- _ESTRATTO DELLA FONTE_
################

La vita è fatta di alti e di bassi. Il Marchese del Grillo diceva “Il mondo è fatto a scale, chi le scende e chi le sale.” E lui, Giampaolo Pozzo in arte “Il Paron” ne ha fatti tanti di gradini, in su specialmente, ultimamente anche in giù.
Prese un'Udinese vicino al fallimento, con nove punti di penalizzazione sul groppone e rimase nel gruppo, cercando di fare acquisti ad effetto, come quasi tutti i presidenti dell'epoca. Tanta B e poca A, tante delusioni e tanti allenatori. Forse i più giovani non si ricordano, ma prima di Zamparini, il mangia-allenatori più celebre era proprio lui: Giampaolo da Udine.
Esplosivo, emotivo e lamentone come ogni tipico tifoso furlan, cambiò molti allenatori, da De Sisti fino a Galeone, passando addirittura per Milutinovic. Forse fu proprio lì che imparò a distinguere fra il nome e le capacità. Gente affamata come Fedele, Buffoni, Bigon, Sonetti fece meglio di nomi di grido.

################

- _DATI FORNITI_
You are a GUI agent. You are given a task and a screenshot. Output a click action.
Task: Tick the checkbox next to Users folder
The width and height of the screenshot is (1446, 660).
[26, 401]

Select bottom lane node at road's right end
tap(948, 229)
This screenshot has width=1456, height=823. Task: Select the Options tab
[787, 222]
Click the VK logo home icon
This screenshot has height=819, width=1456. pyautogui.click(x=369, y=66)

################

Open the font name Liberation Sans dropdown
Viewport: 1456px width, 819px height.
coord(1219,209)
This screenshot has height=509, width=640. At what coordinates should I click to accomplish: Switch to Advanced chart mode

################

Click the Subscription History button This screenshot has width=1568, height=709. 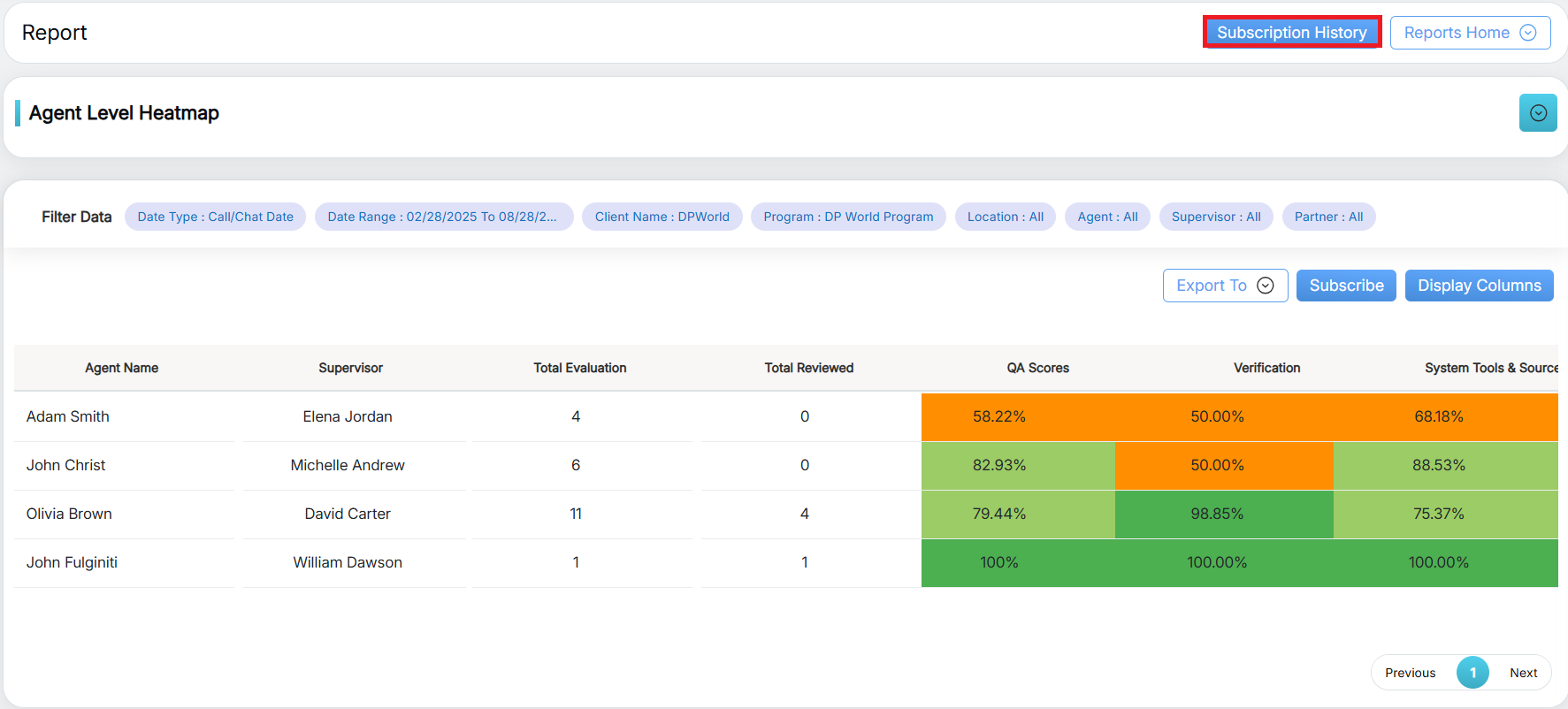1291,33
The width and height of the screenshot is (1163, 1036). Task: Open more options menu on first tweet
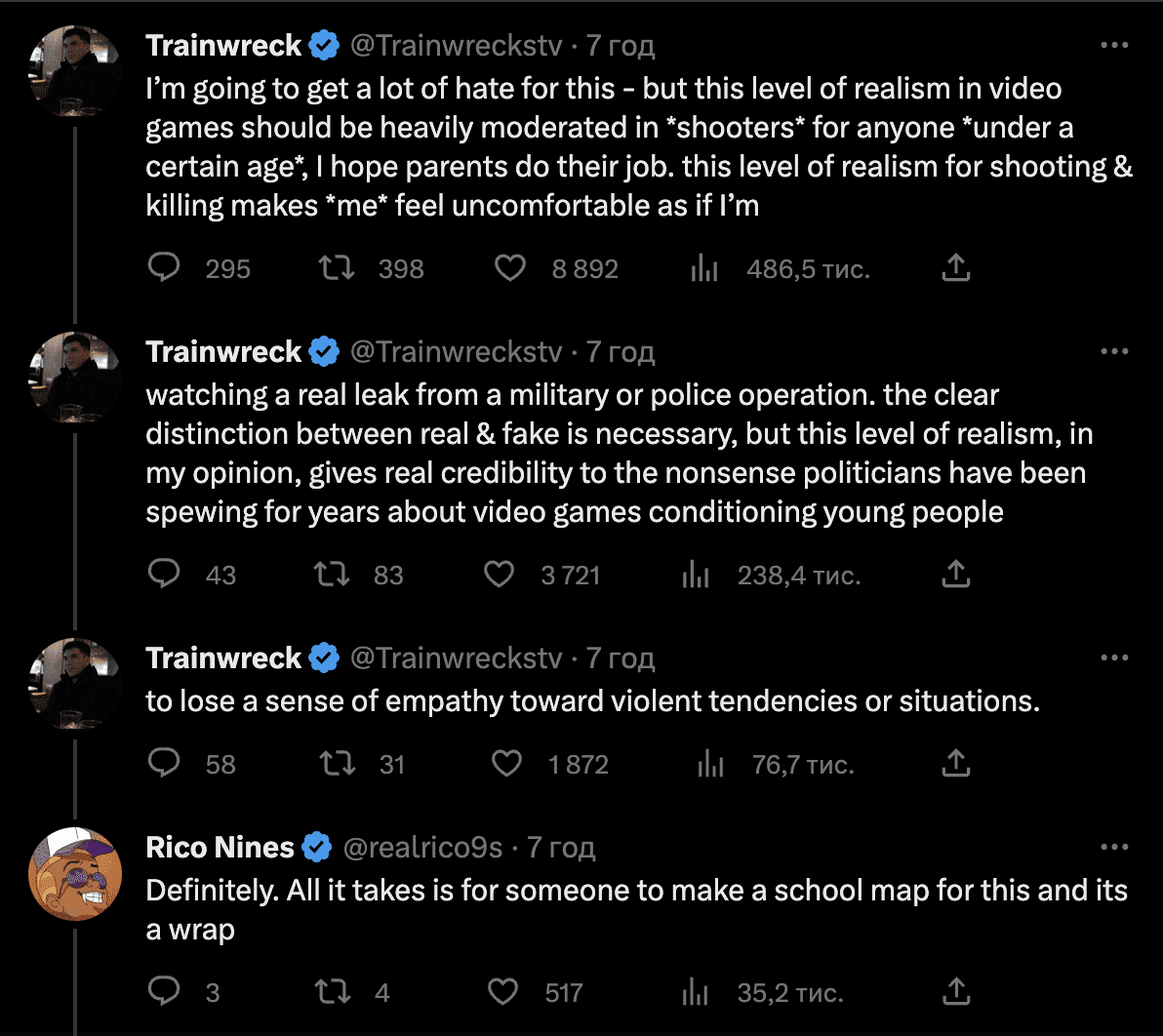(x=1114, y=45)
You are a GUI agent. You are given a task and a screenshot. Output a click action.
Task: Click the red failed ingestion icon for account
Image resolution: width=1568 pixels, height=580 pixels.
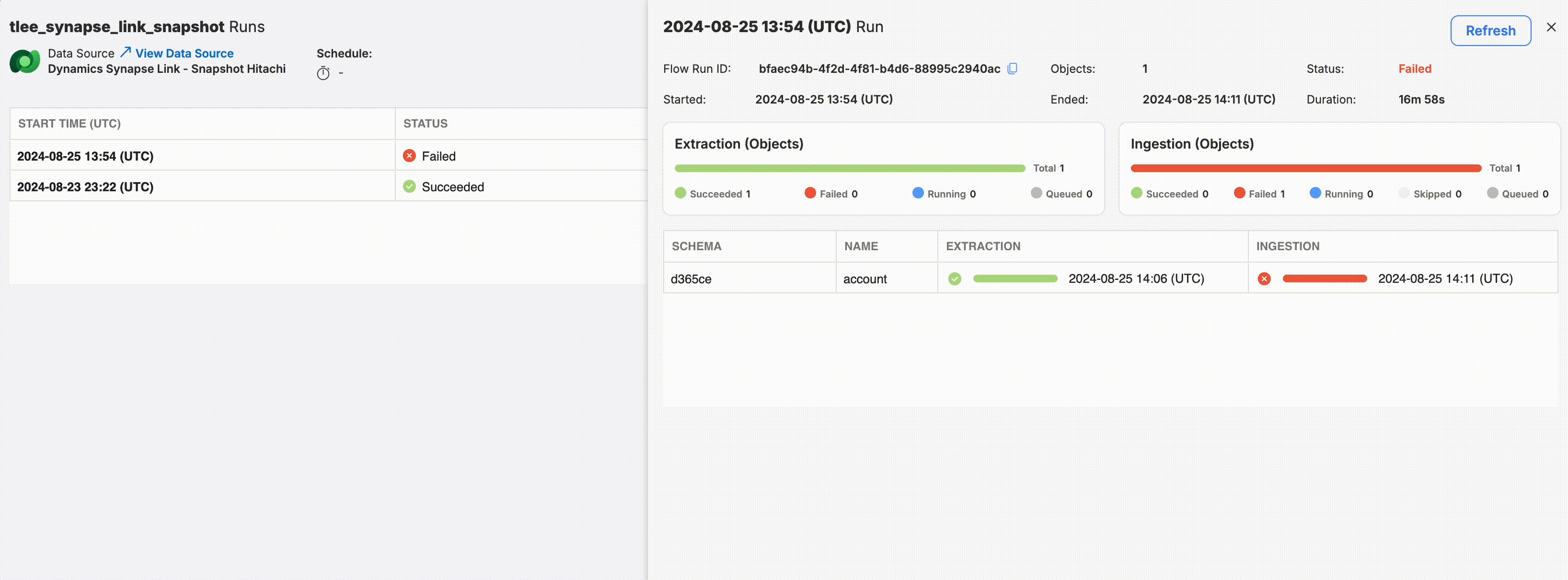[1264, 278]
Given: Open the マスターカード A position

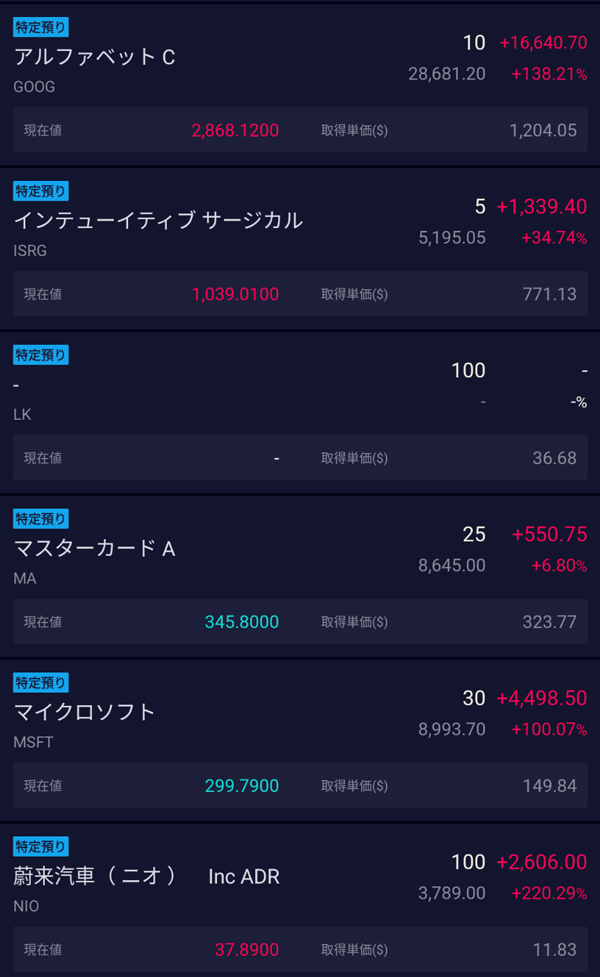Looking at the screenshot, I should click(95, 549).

################

- _IL TUO OBIETTIVO_
Riporta il brano su Giampaolo Pozzo partendo dalle parole "Esplosivo, emotivo e" e fermandoti dopo "nomi di grido.". In quel tratto sostituisci "affamata" con "motivata".

- _RISPOSTA FINALE_
Esplosivo, emotivo e lamentone come ogni tipico tifoso furlan, cambiò molti allenatori, da De Sisti fino a Galeone, passando addirittura per Milutinovic. Forse fu proprio lì che imparò a distinguere fra il nome e le capacità. Gente motivata come Fedele, Buffoni, Bigon, Sonetti fece meglio di nomi di grido.